Start of Data listing

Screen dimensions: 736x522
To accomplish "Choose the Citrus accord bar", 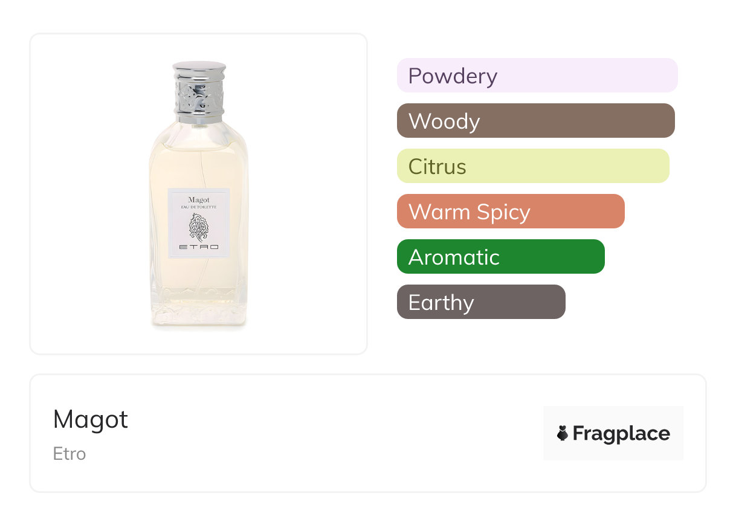I will [x=533, y=166].
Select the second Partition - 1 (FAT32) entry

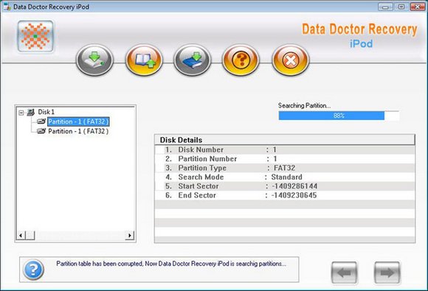78,131
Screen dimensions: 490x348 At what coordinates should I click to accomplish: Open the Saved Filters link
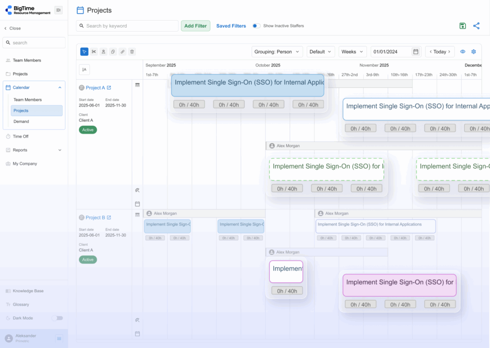point(231,26)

End of Data listing

**What needs to be done:** The range to transcribe runs from the line holding "Select the second Partition - 1 (FAT32) entry" through the final line of the data above; copy it exactly and exclude the pictures.

**Solved problem:**
Select the second Partition - 1 (FAT32) entry

78,131
Screen dimensions: 490x348 At what coordinates should I click to accomplish: Open the Saved Filters link
point(231,26)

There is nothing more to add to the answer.